We already have evidence that infection with certain types of symbiotic flora leads to a decrease in the incidence of many autoimmune diseases. This is precisely the flora that is widely present in third world countries and almost absent in developed countries. The example of “stopping” multiple sclerosis is only the most striking, but there are many more such examples. It has been shown that in patients infected with this now-expelled “parasite,” the number of regulatory T cells increases, as does the concentration of anti-inflammatory molecules. Expelling the symbiont reverses everything. Some symbionts have been found to be strongly associated with diabetes, others with multiple sclerosis, and so on.
The first year of life has a particularly strong influence on the risk of developing such diseases. If during this period a child spends some time in large groups of peers (in a hospital or kindergarten, school) and generally encounters infections more often, the risk of developing autoimmune diseases is seriously reduced.
Of course, it is not only the microbiome (the totality of all symbiotic microorganisms of a particular person) and helminths that influence the risk of developing autoimmune and allergic reactions. There is also genetic predisposition and the conditions in which a person first encounters a particular external antigen. There are some microorganisms that do not protect, but rather provoke autoimmune diseases. For example, streptococcus can cause rheumatism, and some staphylococci produce a superantigen that nonspecifically triggers all T-lymphocyte clones with any receptor — this can also lead to autoimmune diseases.
But exceptions only prove the rule. The ability of symbionts and parasites to influence, positively or negatively, the development of autoimmune diseases is already a proven fact. Doctors and scientists do not yet know what to do with this information. We tried to obtain worm homogenates and use them as medicine. It did not work. Immunologists are figuring out the mechanisms by which worms achieve what is unavailable to all doctors in the world, while doctors and pharmaceutical companies are developing innovative methods of therapy. As of 2025, more than 30 clinical trials of “helminth therapy” have been conducted worldwide, in which patients take a dosed suspension of live worm eggs obtained under sterile conditions from the best pharmaceutical manufacturers. Despite promising results, problems remain. For example, worms often have to be removed due to developing inflammatory bowel disease. But we don't have a better option yet.
What should we do while scientists piece together this mystery and search for a solution? The pursuit of absolute cleanliness of hands and body is not entirely correct, but at the same time, we cannot not wash our hands, we cannot not wash, for example, fruit, the surface of which is often contaminated with hepatitis A, which, when ingested through the mouth, can have serious consequences for humans. The task of scientists and ordinary people is to find a balance, an optimal middle ground.

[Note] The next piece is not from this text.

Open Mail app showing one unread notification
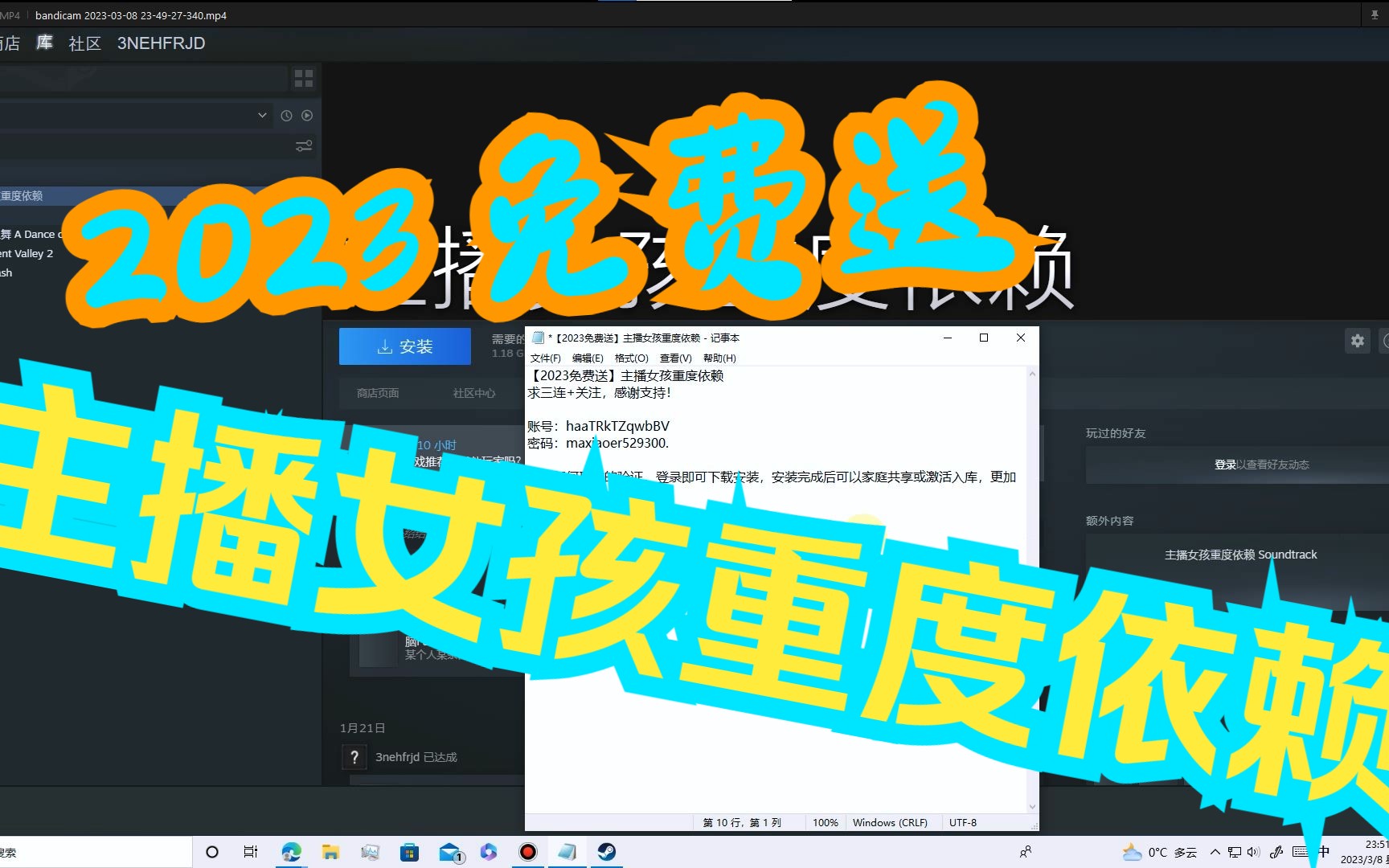 (449, 853)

However, many of us have developed excessive habits in our lifestyles that seriously disrupt the immune system, affecting the very symbionts that benefit the human body. For example, frequent use of antiseptic alcohol-based gels; uncontrolled intake of antibiotics; use of antibacterial soap instead of regular soap, and daily use of such products, especially by children, can cause much more damage than the flu or food poisoning.